- Born: 1975 (age 50–51)
- Citizenship: Hong Kong
- Occupation: Senior District Director of AIA

= Wave Chow =

Chinese journalist

Wave Chow (周榮佳)(born 1975, Hong Kong) is a Premier Senior District Director of AIA and a regular columnist for Hong Kong Economic Journal and Economic Digest.

== Writing ==
Wave is a columnist for Hong Kong Economic Journal, Economic Digest, and the ETNet with topics including wealth management, insurance, MPF, team management, sales skills, workplace, and communication. His main purpose is to raise awareness of wealth management for the public through this expertise, and thus make the society more like a 'Utopia'.

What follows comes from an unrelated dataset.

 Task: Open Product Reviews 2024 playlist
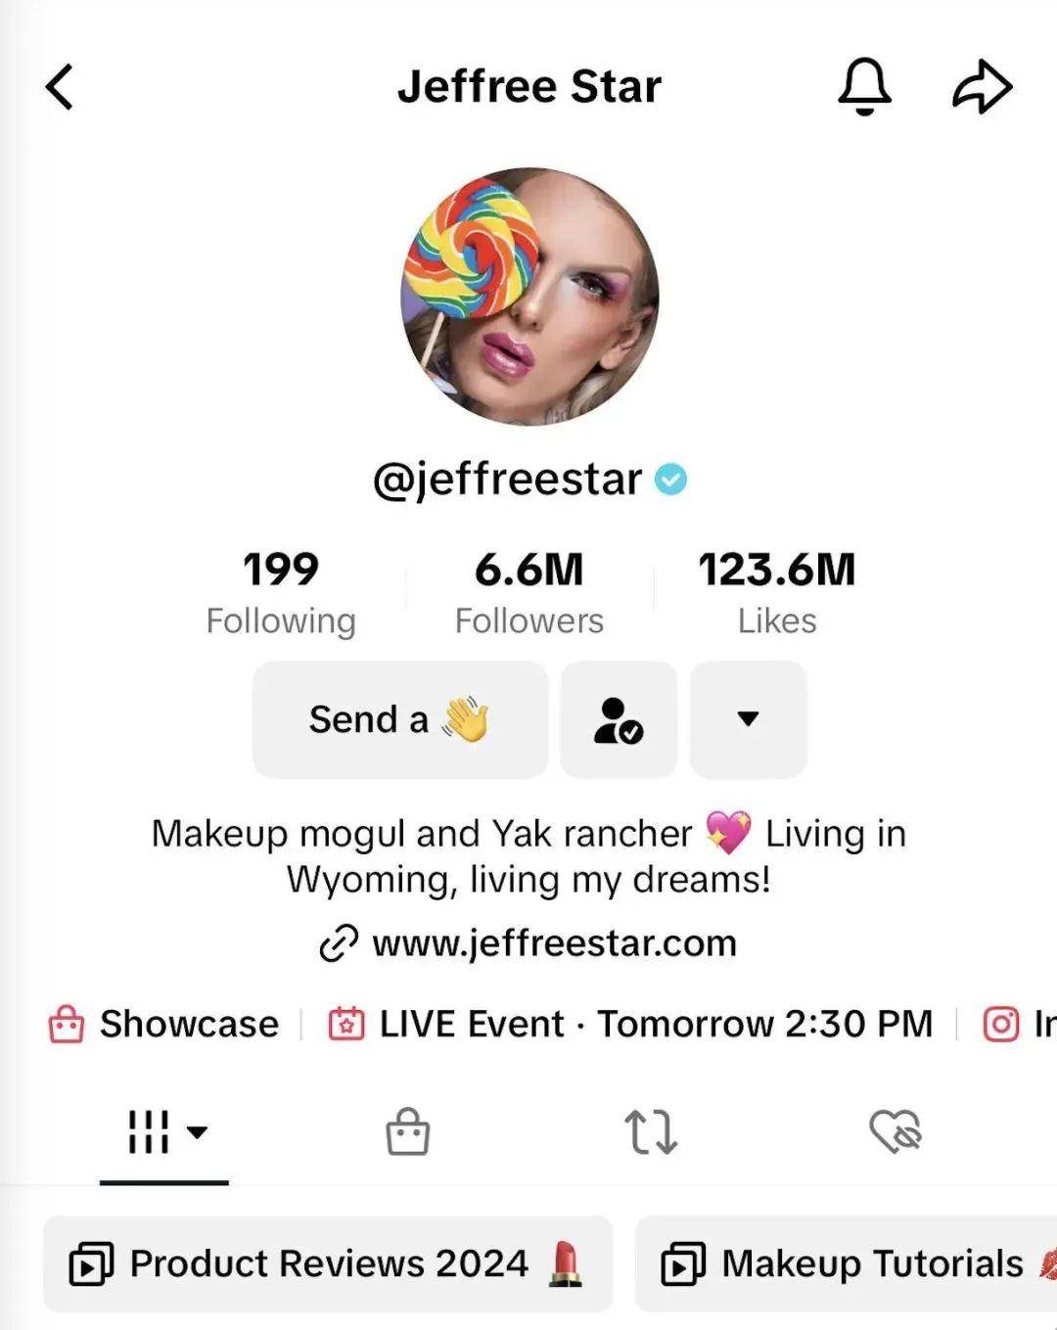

He has also published three books in Chinese, which are The Key To Building A 100% MDRT Team, The Soul of Selling and Big Deal. They quickly became bestsellers in Eslite and the commercial press after publications. The first book has also been translated into English, titled Riding the Wave, which is currently sold worldwide in Asia, the USA, Canada, Greece, Brazil and India, in hardback and as an eBook.

== Personal honours ==

- 5th Asia Trusted Life Agents & Advisers Awards - Digital Agency Leader of the Year 2020
- 4th Asia Trusted Life Agents & Advisers Awards - Insurance Agency Leader of the Year 2019
- AIA Grand District of the Year (GODY) - Champion 2019
- AIA Super Grand District of the Year (SGDOY) - Champion 2016
- MDRT Honor Roll and Life Member
- The Hong Kong Insurance Awards 2020 - Outstanding Insurance Agent of the Year
- iMoney Insurance People of the Year - Hong Kong 2018
- GAMA Master Agency Award (MAA)
- LUAHK The Distinguished Manager Award (DMA)
- CIA 500 Chinese Insurance Agency - Double Crown Member
- IDA Manager Category Award - Platinum
- HKMA SME Outstanding Young Salesperson Award (OYSA)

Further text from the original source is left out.